Voltage is always a relative measure, never absolute. That is if you only consider a singular point there is no concept of Voltage.

In electronics, there is almost always an implicit reference which is generally referred to as 'ground' and, as the reference, is arbitrarily chosen to be 0 Volts. When someone talks about a voltage at a single point, it is generally assumed to be referenced to the circuit ground (whatever that may be).

Ground may be a "Real Ground" that is tied to the Earth, hence the name or it may be a "Virtual Ground" meaning that it is only the reference locally to the circuit.

An example would be a battery powered device. Generally the negative terminal of the battery is chosen as ground, 0 volts, and used as the reference for all other voltages in the circuit.

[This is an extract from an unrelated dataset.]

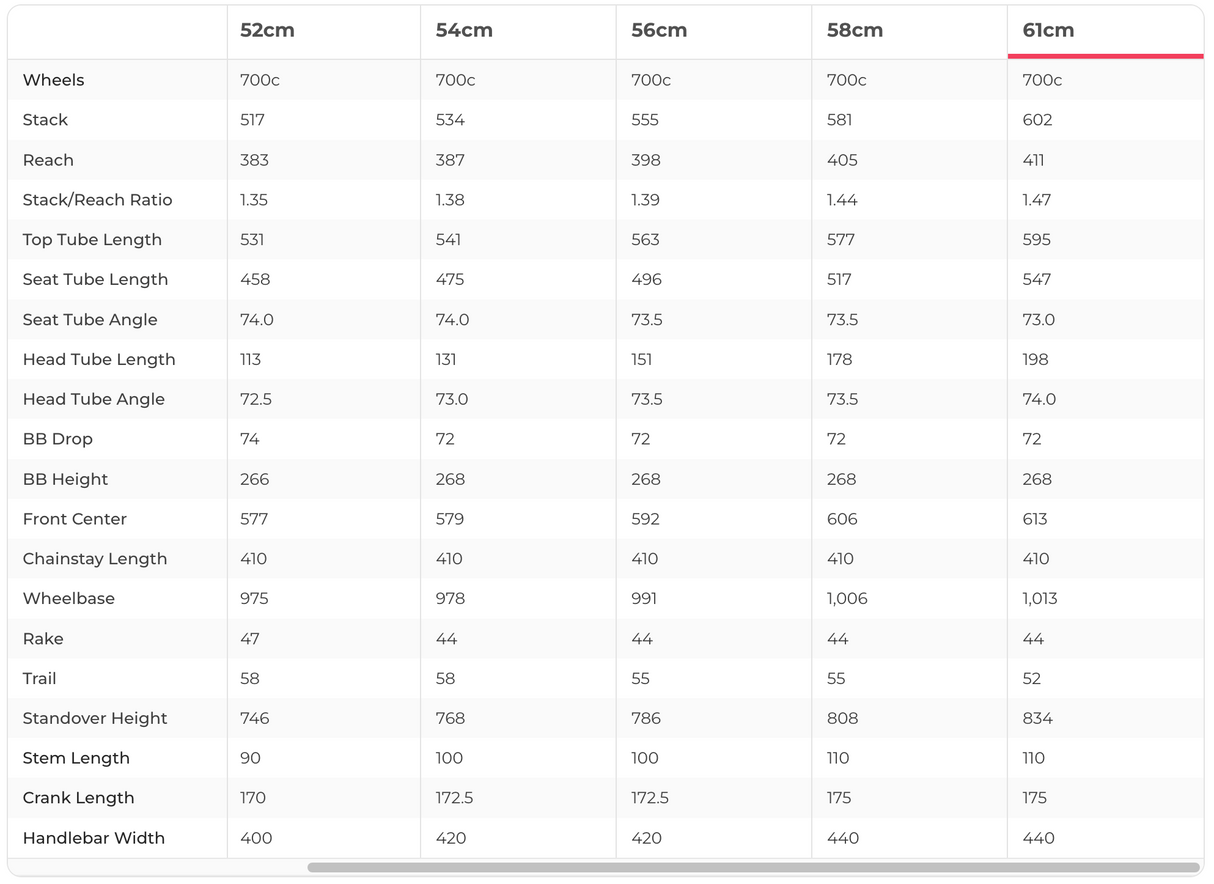Select the 52cm size column header
This screenshot has height=884, width=1214.
(x=267, y=30)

However, if you were to measure the voltage between the negative terminal of the battery (a virtual ground) and a true Earth ground, you'll probably find it isn't zero.

Ohm's Law

V = IR is a formulation of Ohm's Law doesn't doesn't derive directly from the concept of voltage although voltage is certainly a part of it, along with the concepts of resistivity and current.

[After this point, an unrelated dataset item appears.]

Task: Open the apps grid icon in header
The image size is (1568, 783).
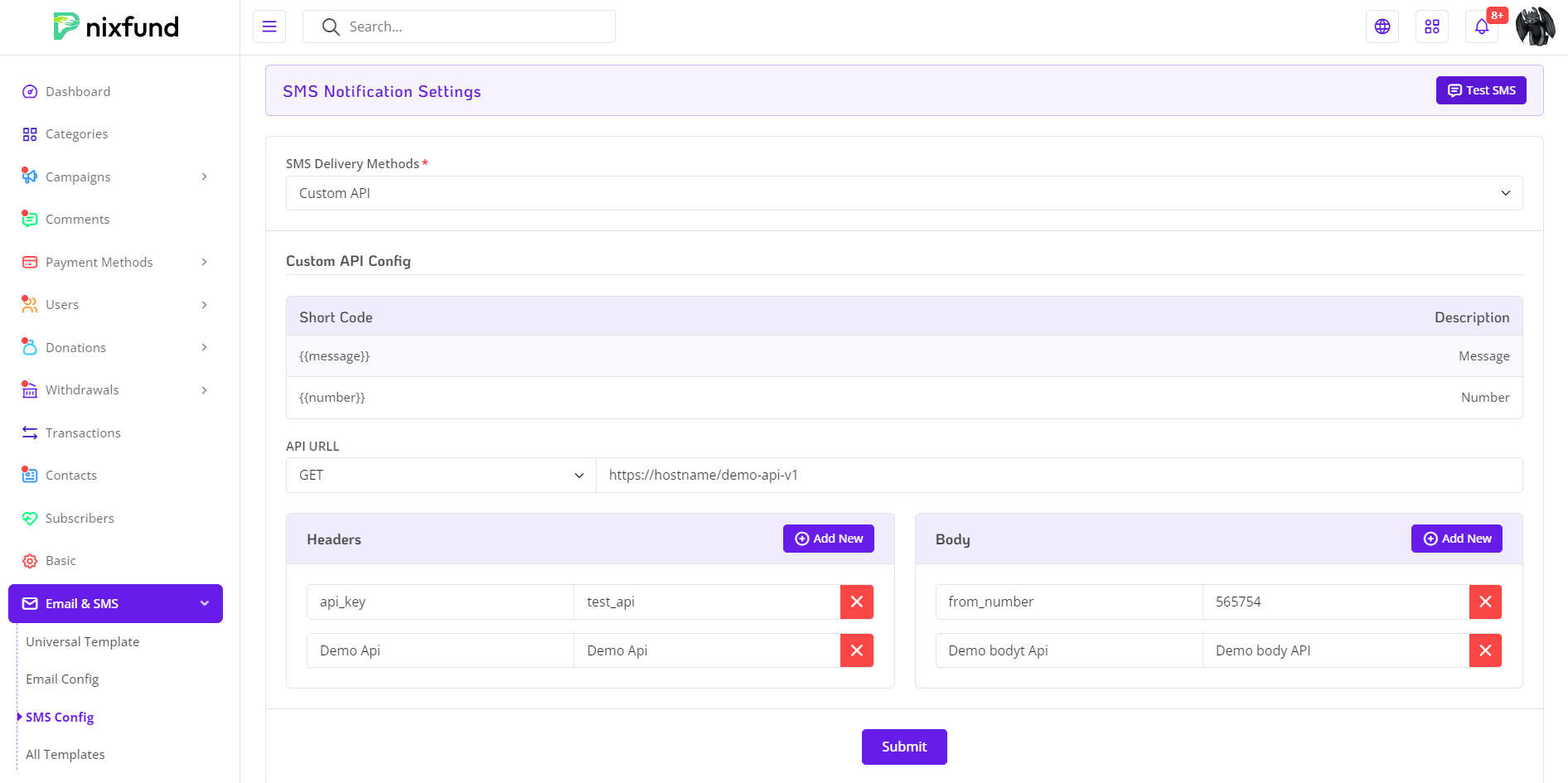Action: 1431,27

Ohm's law wasn't actually based on mathematical analysis, it was found experimentally (which is generally true of all 'laws' in science). Its actually only applicable in a fairly narrow set of situations. Specifically 'ohmic conductors' sometimes called 'linear devices' in electronics, things like resistors. 'Non-ohmic conductors' sometimes called 'non-linear devices' do not obey Ohm's law, things like transistor and diodes.

Technically Ohm's law never really applies outside idealized components, that is no real component actually obeys Ohm's law exactly, it is however a reasonable estimate in many applications.

If you want a more technical derivation you can get Ohm's law to drop out of the Drude model pretty easily and they made us do this in one of my college classes.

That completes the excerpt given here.